In der Verantwortung stand etwa Reichskanzler von Bethmann Hollweg, an dem der Autor kein gutes Haar läßt und der als dem Amt nicht gewachsen beschrieben wird. In der Tat zeigt sich Bethmann in der Krise überaus passiv und läßt dem Verhängnis seinen Lauf. Auch der Staatssekretär des Auswärtigen Amtes, Gottlieb von Jagow, zählt zu den verantwortlichen Personen der Julikrise. Er beging viele Fehler und nahm den Krieg hin, ohne ihn jedoch zu wollen. Noch am 1. August ergriff er ein mißverstandenes englisches Angebot, erleichtert über den vermeintlichen Prestigegewinn. Heinrich Leonhard von Tschirschky indessen, deutscher Botschafter in Wien, erscheint als die vielleicht entscheidende Person.

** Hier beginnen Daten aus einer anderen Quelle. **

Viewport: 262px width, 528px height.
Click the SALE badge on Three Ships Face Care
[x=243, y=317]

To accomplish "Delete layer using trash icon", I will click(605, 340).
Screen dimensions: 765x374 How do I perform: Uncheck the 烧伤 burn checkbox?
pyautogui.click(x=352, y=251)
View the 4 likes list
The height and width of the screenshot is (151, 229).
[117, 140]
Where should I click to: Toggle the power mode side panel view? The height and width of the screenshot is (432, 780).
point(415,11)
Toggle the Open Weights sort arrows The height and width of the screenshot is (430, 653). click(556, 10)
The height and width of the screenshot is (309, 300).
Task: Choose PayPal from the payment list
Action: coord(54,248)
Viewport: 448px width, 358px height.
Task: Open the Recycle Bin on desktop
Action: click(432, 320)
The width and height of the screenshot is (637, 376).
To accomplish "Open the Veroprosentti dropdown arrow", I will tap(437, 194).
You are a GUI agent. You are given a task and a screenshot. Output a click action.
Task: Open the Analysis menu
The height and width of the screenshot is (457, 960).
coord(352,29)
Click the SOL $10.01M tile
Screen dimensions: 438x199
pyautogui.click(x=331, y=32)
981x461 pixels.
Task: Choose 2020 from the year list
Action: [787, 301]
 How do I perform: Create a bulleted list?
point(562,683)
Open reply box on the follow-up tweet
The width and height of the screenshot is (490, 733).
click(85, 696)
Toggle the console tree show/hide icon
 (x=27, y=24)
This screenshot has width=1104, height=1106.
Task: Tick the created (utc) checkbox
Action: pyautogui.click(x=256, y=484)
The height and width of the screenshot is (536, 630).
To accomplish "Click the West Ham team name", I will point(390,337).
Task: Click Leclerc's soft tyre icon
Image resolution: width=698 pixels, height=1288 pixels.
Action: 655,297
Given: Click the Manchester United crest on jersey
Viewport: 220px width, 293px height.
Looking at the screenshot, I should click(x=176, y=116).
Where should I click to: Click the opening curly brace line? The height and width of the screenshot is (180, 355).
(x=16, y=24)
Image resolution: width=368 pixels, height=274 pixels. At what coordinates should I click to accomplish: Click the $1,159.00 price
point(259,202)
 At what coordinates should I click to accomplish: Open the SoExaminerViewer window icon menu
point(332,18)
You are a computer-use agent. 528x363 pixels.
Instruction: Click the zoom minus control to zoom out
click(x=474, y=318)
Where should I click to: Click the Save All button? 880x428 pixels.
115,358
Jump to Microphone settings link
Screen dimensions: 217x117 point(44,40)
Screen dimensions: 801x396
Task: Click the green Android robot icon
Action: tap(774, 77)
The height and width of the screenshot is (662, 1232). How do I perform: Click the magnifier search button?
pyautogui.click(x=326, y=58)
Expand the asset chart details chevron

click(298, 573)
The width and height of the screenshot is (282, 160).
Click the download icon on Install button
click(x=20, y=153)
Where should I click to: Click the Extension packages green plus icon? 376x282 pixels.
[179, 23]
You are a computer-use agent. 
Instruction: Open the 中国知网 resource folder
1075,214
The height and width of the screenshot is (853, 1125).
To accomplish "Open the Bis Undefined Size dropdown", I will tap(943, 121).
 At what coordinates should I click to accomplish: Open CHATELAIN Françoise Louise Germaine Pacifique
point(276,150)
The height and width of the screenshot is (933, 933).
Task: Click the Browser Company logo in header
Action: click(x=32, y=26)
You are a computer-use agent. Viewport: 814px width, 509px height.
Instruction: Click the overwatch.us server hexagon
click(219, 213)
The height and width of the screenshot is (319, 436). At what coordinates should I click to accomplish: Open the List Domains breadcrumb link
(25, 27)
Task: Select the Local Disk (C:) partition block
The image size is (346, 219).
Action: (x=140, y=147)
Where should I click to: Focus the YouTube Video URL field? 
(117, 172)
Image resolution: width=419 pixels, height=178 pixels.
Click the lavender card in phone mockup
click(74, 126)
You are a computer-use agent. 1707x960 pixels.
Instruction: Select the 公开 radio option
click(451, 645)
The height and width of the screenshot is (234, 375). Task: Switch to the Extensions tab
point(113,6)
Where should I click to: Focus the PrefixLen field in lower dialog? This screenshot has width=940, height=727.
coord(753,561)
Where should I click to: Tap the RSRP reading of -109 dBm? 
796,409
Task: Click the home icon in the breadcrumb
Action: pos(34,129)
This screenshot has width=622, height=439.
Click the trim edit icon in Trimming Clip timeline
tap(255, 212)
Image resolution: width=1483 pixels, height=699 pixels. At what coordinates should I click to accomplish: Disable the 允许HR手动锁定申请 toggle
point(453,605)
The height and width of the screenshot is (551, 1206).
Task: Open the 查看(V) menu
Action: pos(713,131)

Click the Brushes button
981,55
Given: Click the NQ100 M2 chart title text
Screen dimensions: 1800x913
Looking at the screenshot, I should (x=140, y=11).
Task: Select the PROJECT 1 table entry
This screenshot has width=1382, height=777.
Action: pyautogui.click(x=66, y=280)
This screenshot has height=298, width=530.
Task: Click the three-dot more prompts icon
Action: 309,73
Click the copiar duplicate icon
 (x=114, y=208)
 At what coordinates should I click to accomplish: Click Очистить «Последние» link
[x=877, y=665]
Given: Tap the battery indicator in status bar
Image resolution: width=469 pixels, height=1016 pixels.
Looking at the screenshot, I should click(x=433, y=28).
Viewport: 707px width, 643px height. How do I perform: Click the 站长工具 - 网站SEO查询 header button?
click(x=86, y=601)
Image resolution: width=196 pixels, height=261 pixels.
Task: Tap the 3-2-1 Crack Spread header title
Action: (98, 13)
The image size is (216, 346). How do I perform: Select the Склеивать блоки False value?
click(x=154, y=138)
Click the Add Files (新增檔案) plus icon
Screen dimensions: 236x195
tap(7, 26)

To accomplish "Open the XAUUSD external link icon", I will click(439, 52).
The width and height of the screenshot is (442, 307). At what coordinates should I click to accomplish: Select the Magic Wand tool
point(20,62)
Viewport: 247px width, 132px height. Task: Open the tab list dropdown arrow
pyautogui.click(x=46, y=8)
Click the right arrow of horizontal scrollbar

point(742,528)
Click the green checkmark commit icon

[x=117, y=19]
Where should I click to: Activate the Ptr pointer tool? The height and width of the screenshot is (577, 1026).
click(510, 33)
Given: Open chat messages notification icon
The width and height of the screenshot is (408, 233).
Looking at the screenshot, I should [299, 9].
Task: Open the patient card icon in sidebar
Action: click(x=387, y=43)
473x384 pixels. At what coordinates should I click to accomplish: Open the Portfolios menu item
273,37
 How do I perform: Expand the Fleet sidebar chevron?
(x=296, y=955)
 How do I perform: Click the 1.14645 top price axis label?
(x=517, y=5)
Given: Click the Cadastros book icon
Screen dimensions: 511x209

Alle Mahnungen und Drohungen aus Berlin schwächte er in Wien ab. Zu seinem und seines "Komplottpartners" Leopold Graf von Berchtold sträflich-kriminellen Verhalten am 28. Juli stellt der Autor die richtigen Fragen.

Was gerne falsch dargestellt wird, findet hier seine Richtigstellung. Die militärische Führung Deutschlands hat in der Julikrise nicht auf einen Krieg hingearbeitet. Auch am 29. Juli riß sie nicht, wie gerne behauptet wird, die Krisendiplomatie an sich, wenn sie auch fassungslos über die Inkompetenz der Zivilisten war. Generalstabschef Helmuth von Moltke plädierte in den ersten 27 Tagen der Krise nicht für einen europäischen Krieg. Seine Kriegsunwilligkeit geht aus seinem Memorandum noch vom 28. Juli deutlich hervor. Die Schreiben des preußischen Kriegsministers Erich von Falkenhayn sind ebenfalls unvereinbar mit jeder Präventivkriegsthese. Auch Tirpitz wollte den Krieg nicht. Die russische Teilmobilmachung wurde von ihnen allen hingenommen. Mit der Entscheidung zur eigenen Mobilmachung tat man sich schwer.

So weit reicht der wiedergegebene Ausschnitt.